[Description of the task] Every entry, exactly as given, must be retyped.

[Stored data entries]
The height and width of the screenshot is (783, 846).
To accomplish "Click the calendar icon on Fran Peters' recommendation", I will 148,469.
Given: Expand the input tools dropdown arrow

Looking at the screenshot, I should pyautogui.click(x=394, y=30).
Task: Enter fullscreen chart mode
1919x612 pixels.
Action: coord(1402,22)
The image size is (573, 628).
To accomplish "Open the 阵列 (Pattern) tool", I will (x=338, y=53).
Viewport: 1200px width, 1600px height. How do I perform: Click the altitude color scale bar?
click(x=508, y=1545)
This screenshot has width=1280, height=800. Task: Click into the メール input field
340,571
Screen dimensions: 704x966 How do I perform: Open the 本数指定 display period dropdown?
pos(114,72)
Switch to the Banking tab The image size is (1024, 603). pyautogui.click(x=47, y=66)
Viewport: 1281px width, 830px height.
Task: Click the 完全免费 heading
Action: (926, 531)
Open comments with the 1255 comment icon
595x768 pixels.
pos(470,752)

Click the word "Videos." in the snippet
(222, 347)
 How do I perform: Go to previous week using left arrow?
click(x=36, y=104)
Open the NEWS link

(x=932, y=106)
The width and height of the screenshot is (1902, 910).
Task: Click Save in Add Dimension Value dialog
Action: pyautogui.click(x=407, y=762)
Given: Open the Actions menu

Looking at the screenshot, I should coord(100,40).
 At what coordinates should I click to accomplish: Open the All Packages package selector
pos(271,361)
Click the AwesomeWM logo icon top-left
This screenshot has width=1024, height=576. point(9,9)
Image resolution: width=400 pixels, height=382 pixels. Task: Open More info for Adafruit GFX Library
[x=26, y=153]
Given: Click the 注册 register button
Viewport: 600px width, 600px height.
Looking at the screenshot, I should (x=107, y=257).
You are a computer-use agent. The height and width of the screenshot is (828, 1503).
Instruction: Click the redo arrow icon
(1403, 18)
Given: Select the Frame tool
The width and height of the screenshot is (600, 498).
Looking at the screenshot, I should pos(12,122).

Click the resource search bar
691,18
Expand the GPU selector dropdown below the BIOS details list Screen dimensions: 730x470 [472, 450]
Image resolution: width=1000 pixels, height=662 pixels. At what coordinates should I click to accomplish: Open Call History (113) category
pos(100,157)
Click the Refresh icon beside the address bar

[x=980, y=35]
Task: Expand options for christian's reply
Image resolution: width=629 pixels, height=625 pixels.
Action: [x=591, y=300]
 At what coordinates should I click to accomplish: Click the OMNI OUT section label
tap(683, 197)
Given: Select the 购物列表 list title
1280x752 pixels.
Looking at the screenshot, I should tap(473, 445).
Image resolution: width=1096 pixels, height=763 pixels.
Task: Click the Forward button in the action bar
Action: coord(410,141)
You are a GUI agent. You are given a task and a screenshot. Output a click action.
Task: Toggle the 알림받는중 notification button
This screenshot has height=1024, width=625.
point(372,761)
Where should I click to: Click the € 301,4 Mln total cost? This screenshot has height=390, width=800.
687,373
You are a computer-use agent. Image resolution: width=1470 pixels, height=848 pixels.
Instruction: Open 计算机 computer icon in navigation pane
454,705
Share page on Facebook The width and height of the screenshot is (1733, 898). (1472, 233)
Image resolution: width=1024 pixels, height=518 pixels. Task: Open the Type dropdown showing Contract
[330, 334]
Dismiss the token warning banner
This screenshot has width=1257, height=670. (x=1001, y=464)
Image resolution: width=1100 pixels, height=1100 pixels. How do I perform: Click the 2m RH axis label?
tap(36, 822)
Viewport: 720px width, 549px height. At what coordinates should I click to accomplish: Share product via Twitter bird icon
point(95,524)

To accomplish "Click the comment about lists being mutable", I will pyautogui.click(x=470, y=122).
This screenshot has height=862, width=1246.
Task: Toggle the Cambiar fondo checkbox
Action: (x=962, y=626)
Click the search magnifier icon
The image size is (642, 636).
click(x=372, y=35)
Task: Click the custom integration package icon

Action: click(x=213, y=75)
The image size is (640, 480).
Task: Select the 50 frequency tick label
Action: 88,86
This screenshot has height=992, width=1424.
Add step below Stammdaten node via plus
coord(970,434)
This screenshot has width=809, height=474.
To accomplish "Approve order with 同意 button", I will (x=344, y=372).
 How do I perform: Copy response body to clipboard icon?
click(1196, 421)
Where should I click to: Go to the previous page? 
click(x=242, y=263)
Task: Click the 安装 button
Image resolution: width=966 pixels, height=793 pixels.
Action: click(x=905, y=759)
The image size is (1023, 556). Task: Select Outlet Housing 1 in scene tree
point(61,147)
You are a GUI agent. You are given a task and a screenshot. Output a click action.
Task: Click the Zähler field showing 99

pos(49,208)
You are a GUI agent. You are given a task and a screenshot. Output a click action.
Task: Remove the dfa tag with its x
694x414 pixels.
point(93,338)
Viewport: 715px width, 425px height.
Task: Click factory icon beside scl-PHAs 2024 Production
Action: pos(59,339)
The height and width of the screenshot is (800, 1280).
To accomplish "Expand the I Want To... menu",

[Response]
The height and width of the screenshot is (783, 846).
To accomplish "Click the calendar icon on Fran Peters' recommendation", I will 148,469.
Given: Expand the input tools dropdown arrow

Looking at the screenshot, I should pyautogui.click(x=394, y=30).
Task: Enter fullscreen chart mode
1919x612 pixels.
Action: coord(1402,22)
The image size is (573, 628).
To accomplish "Open the 阵列 (Pattern) tool", I will (x=338, y=53).
Viewport: 1200px width, 1600px height. How do I perform: Click the altitude color scale bar?
click(x=508, y=1545)
This screenshot has width=1280, height=800. Task: Click into the メール input field
340,571
Screen dimensions: 704x966 How do I perform: Open the 本数指定 display period dropdown?
pos(114,72)
Switch to the Banking tab The image size is (1024, 603). pyautogui.click(x=47, y=66)
Viewport: 1281px width, 830px height.
Task: Click the 完全免费 heading
Action: (926, 531)
Open comments with the 1255 comment icon
595x768 pixels.
pos(470,752)

Click the word "Videos." in the snippet
(222, 347)
 How do I perform: Go to previous week using left arrow?
click(x=36, y=104)
Open the NEWS link

(x=932, y=106)
The width and height of the screenshot is (1902, 910).
Task: Click Save in Add Dimension Value dialog
Action: pyautogui.click(x=407, y=762)
Given: Open the Actions menu

Looking at the screenshot, I should coord(100,40).
 At what coordinates should I click to accomplish: Open the All Packages package selector
pos(271,361)
Click the AwesomeWM logo icon top-left
This screenshot has width=1024, height=576. point(9,9)
Image resolution: width=400 pixels, height=382 pixels. Task: Open More info for Adafruit GFX Library
[x=26, y=153]
Given: Click the 注册 register button
Viewport: 600px width, 600px height.
Looking at the screenshot, I should (x=107, y=257).
You are a computer-use agent. The height and width of the screenshot is (828, 1503).
Instruction: Click the redo arrow icon
(1403, 18)
Given: Select the Frame tool
The width and height of the screenshot is (600, 498).
Looking at the screenshot, I should pos(12,122).

Click the resource search bar
691,18
Expand the GPU selector dropdown below the BIOS details list Screen dimensions: 730x470 [472, 450]
Image resolution: width=1000 pixels, height=662 pixels. At what coordinates should I click to accomplish: Open Call History (113) category
pos(100,157)
Click the Refresh icon beside the address bar

[x=980, y=35]
Task: Expand options for christian's reply
Image resolution: width=629 pixels, height=625 pixels.
Action: [x=591, y=300]
 At what coordinates should I click to accomplish: Click the OMNI OUT section label
tap(683, 197)
Given: Select the 购物列表 list title
1280x752 pixels.
Looking at the screenshot, I should tap(473, 445).
Image resolution: width=1096 pixels, height=763 pixels.
Task: Click the Forward button in the action bar
Action: coord(410,141)
You are a GUI agent. You are given a task and a screenshot. Output a click action.
Task: Toggle the 알림받는중 notification button
This screenshot has height=1024, width=625.
point(372,761)
Where should I click to: Click the € 301,4 Mln total cost? This screenshot has height=390, width=800.
687,373
You are a computer-use agent. Image resolution: width=1470 pixels, height=848 pixels.
Instruction: Open 计算机 computer icon in navigation pane
454,705
Share page on Facebook The width and height of the screenshot is (1733, 898). (1472, 233)
Image resolution: width=1024 pixels, height=518 pixels. Task: Open the Type dropdown showing Contract
[330, 334]
Dismiss the token warning banner
This screenshot has width=1257, height=670. (x=1001, y=464)
Image resolution: width=1100 pixels, height=1100 pixels. How do I perform: Click the 2m RH axis label?
tap(36, 822)
Viewport: 720px width, 549px height. At what coordinates should I click to accomplish: Share product via Twitter bird icon
point(95,524)

To accomplish "Click the comment about lists being mutable", I will pyautogui.click(x=470, y=122).
This screenshot has height=862, width=1246.
Task: Toggle the Cambiar fondo checkbox
Action: (x=962, y=626)
Click the search magnifier icon
The image size is (642, 636).
click(x=372, y=35)
Task: Click the custom integration package icon

Action: click(x=213, y=75)
The image size is (640, 480).
Task: Select the 50 frequency tick label
Action: 88,86
This screenshot has height=992, width=1424.
Add step below Stammdaten node via plus
coord(970,434)
This screenshot has width=809, height=474.
To accomplish "Approve order with 同意 button", I will (x=344, y=372).
 How do I perform: Copy response body to clipboard icon?
click(1196, 421)
Where should I click to: Go to the previous page? 
click(x=242, y=263)
Task: Click the 安装 button
Image resolution: width=966 pixels, height=793 pixels.
Action: click(x=905, y=759)
The image size is (1023, 556). Task: Select Outlet Housing 1 in scene tree
point(61,147)
You are a GUI agent. You are given a task and a screenshot. Output a click action.
Task: Click the Zähler field showing 99

pos(49,208)
You are a GUI agent. You are given a task and a screenshot. Output a click action.
Task: Remove the dfa tag with its x
694x414 pixels.
point(93,338)
Viewport: 715px width, 425px height.
Task: Click factory icon beside scl-PHAs 2024 Production
Action: pos(59,339)
The height and width of the screenshot is (800, 1280).
To accomplish "Expand the I Want To... menu",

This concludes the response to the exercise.